Activity:
Set the pictures aside and set down only the lines from the line holding "Click the 2019年12月5日 date stamp" through the end of the entries below, ends included.

#### Source material

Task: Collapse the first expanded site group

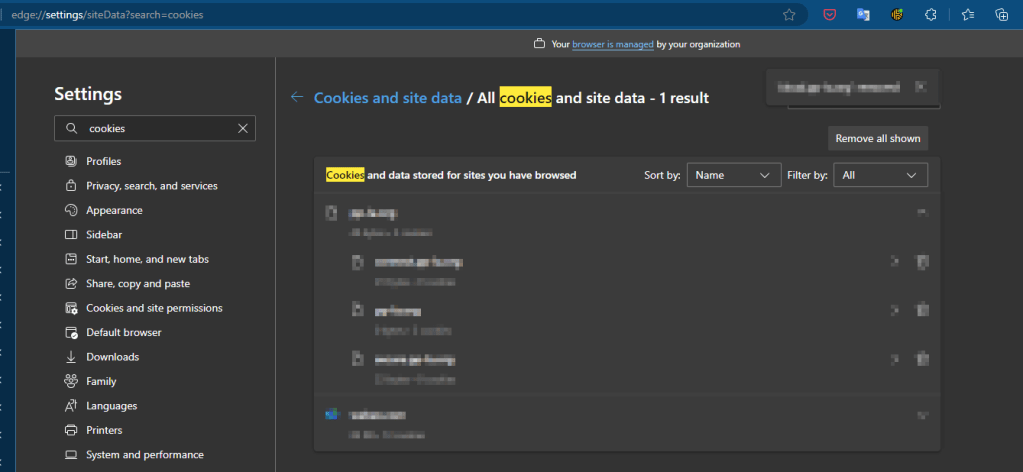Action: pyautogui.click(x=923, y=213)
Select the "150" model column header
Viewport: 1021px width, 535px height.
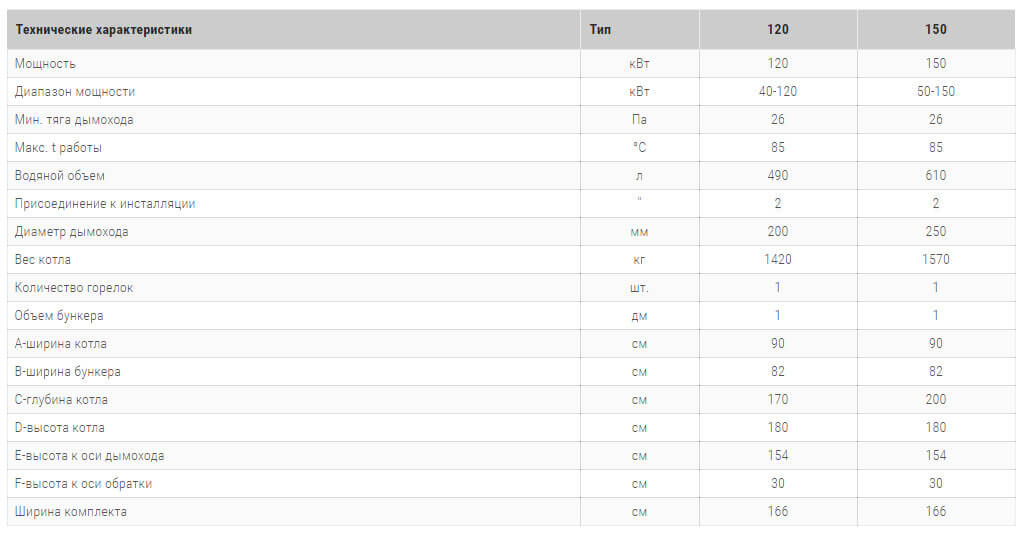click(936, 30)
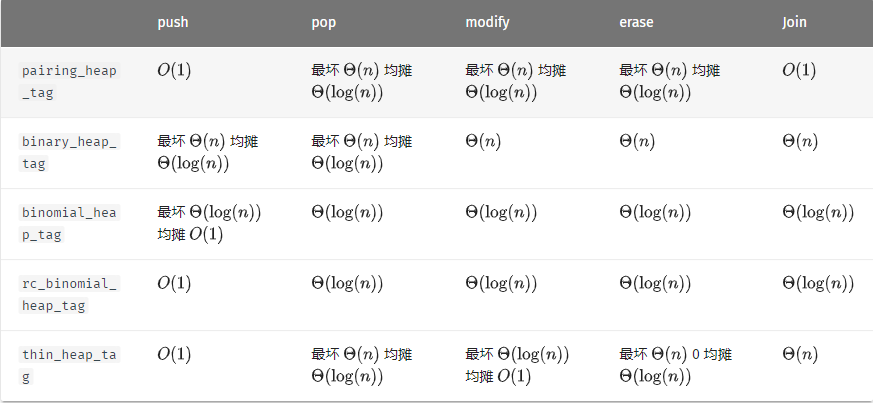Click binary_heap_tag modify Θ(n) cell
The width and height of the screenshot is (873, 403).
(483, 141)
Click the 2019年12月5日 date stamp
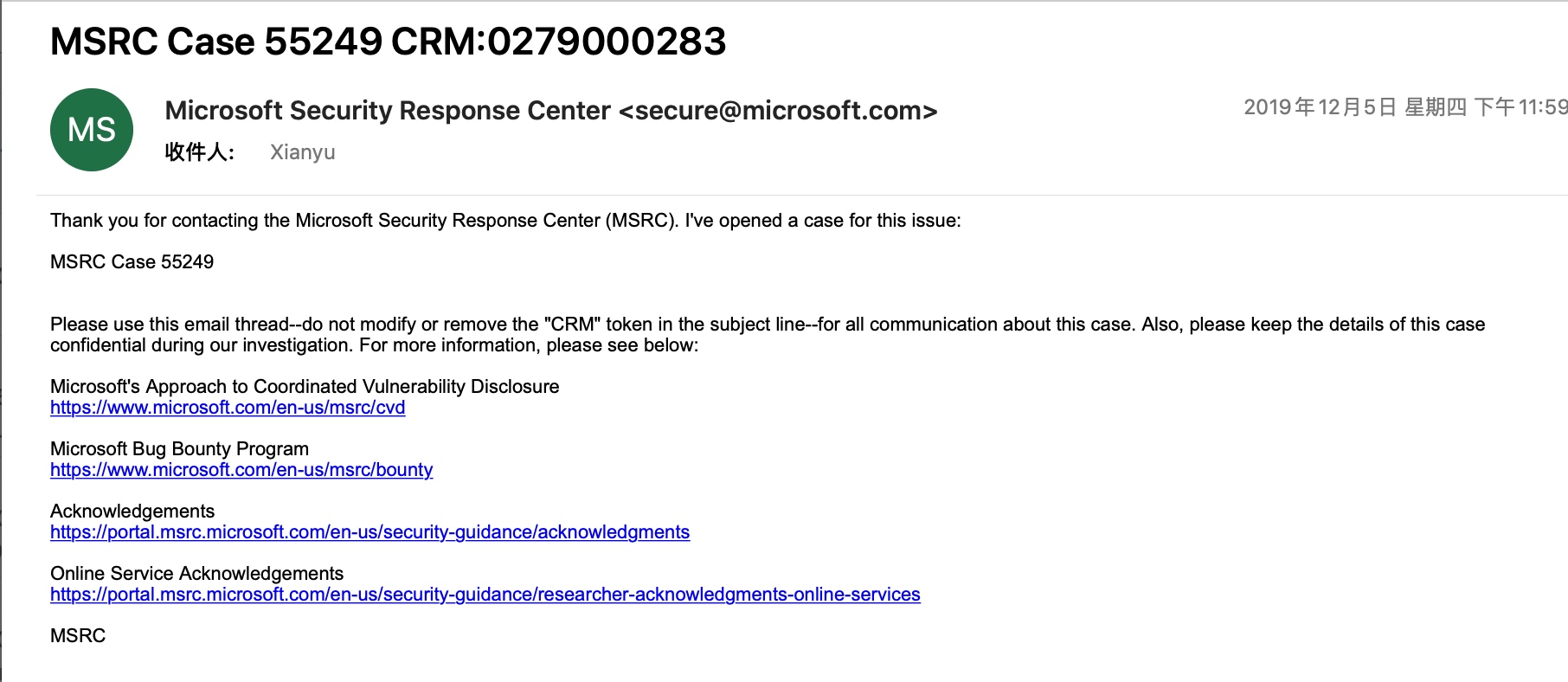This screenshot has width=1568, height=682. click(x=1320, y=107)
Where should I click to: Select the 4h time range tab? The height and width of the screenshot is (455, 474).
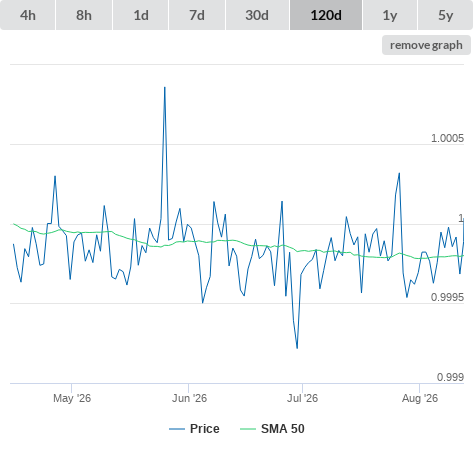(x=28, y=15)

########

Response:
Click the 2019年12月5日 date stamp
This screenshot has width=1568, height=682. click(x=1320, y=107)
Where should I click to: Select the 4h time range tab? The height and width of the screenshot is (455, 474).
(x=28, y=15)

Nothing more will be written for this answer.